Phil Davis is a publishing consultant specializing in the statistical analysis of citation, readership, publication and survey data. He has a Ph.D. in science communication from Cornell University (2010), extensive experience as a science librarian (1995-2006) and was trained as a life scientist. https://phil-davis.com/

Discussion

8 Thoughts on "The Paradox of Persistence in an Attention Economy"

Interesting post. Would you please cite as many examples as you can of peer-reviewed journal sites where publishers allow “readers to rate articles by stars”? Thanks in advance.

Thanks. I didn’t realize any publishers were doing this. It will be interesting to see how many follow PLoS’s lead. Other than the most-downloaded usage reports that a good many sites are publishing these days (have been for many years), currently I don’t see much post-publication evaluation being supported by STM journal publishers, certainly not of the explicit, interactive kind. I’m perfectly willing to be corrected, but it still seems much more the exception than the rule.

Of the PLoS journals, only PLoS One allows the post-publication star rating system. Perhaps it is because PLoS One conducts only “lite” editorial review and not full peer-review.

One also needs to register with PLoS in order to rate articles and I wonder if this is to prevent authors gaming the system by rating their own articles multiple times.

Correction #1: 6 out of 7 PLoS journals have the entire system in place for comments, notes, ratings, trackbacks, and article-level metrics. The 7th is coming soon.

Correction #2: the nasty myth that PLoS ONE peer-review is “lite” needs to be eradicated before it spreads too far out – check out what our editors say about the reviewing process in the interviews: http://everyone.plos.org/tag/interview/
Not just that the peer-review at PLoS ONE is as rigorous as anywhere, but many feel that the elimination of the “novelty and earth-shakiness” criterion actually makes the peer-review more rigorous than in GlamourMagz.

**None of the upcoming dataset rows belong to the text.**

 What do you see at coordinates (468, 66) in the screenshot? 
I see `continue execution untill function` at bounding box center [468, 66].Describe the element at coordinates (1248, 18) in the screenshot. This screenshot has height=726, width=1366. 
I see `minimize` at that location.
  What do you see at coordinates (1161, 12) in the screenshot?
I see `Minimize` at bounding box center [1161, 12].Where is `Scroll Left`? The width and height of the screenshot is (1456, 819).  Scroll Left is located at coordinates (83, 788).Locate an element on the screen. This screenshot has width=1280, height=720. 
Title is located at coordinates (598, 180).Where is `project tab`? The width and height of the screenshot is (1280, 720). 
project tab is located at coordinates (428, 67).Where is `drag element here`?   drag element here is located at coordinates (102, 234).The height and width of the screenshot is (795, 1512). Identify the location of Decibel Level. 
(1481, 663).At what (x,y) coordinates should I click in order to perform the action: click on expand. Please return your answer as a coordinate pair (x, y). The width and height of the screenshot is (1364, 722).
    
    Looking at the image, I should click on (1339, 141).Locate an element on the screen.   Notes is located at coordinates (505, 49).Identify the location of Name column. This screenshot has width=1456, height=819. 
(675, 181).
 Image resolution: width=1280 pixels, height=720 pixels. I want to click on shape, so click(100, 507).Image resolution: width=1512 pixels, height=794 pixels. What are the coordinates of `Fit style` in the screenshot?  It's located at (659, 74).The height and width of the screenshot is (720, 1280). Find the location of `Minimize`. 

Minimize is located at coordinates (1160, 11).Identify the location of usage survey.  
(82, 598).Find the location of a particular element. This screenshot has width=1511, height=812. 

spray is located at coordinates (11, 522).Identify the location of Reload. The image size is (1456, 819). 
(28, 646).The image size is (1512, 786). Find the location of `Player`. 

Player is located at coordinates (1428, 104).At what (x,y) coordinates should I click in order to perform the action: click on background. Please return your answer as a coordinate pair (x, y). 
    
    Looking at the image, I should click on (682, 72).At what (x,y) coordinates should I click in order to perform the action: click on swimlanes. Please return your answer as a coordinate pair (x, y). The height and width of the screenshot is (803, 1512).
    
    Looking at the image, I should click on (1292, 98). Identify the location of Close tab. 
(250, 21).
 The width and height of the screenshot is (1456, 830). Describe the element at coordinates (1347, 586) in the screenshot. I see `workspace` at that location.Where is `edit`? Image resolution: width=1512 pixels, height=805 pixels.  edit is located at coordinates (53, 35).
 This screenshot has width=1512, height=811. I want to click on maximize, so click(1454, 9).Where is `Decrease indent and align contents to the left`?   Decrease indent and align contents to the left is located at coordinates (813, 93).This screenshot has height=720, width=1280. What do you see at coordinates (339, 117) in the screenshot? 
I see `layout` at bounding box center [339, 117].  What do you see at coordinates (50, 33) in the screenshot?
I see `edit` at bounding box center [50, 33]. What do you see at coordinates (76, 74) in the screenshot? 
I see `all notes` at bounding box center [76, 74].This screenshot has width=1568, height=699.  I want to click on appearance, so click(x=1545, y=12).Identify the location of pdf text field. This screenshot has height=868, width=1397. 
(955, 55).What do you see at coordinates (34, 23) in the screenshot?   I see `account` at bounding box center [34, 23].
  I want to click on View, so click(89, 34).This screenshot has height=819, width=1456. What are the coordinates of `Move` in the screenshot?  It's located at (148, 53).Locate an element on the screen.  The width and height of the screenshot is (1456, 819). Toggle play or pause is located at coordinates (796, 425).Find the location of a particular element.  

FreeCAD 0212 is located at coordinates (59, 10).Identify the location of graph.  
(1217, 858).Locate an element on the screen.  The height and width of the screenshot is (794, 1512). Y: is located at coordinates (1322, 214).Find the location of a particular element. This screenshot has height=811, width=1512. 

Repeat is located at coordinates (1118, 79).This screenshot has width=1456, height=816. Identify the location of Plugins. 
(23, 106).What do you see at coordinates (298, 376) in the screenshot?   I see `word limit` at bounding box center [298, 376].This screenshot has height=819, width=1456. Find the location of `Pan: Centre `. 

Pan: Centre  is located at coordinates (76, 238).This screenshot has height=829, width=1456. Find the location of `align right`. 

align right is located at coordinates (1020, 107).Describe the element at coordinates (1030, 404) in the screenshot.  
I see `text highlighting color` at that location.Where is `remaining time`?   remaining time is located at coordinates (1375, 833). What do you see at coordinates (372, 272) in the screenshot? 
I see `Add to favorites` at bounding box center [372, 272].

I wonder what these post-publication evaluation tools will do to the ranking of journals. Current rankings are based on citations which, of necessity, take a while to percolate through the system.

Readership of individual articles could not be measured. Now that many journals are online, and many academics access articles electronically this changes.

Do we value reading as impact? Or must it result in citations?

And with the ease of searching electronic journals for relevant articles, do readership (and citation) patterns shift?

If the point of publishing is to communicate with peers (which I agree it is), it is this reach that is important. New tools seem to offer the possibility of measuring reach more quickly and adjusting publishing strategies accordingly.

The observation in this study seems to validate the fact that novelty beats craft a fair amount of the time. Something new that captures imagination (in popular culture) or that reveals new findings (in science) beats something that is familiar, known, or customary, no matter how well-crafted.

Novelty drives early success, craft can’t sustain it. Nothing novel about that!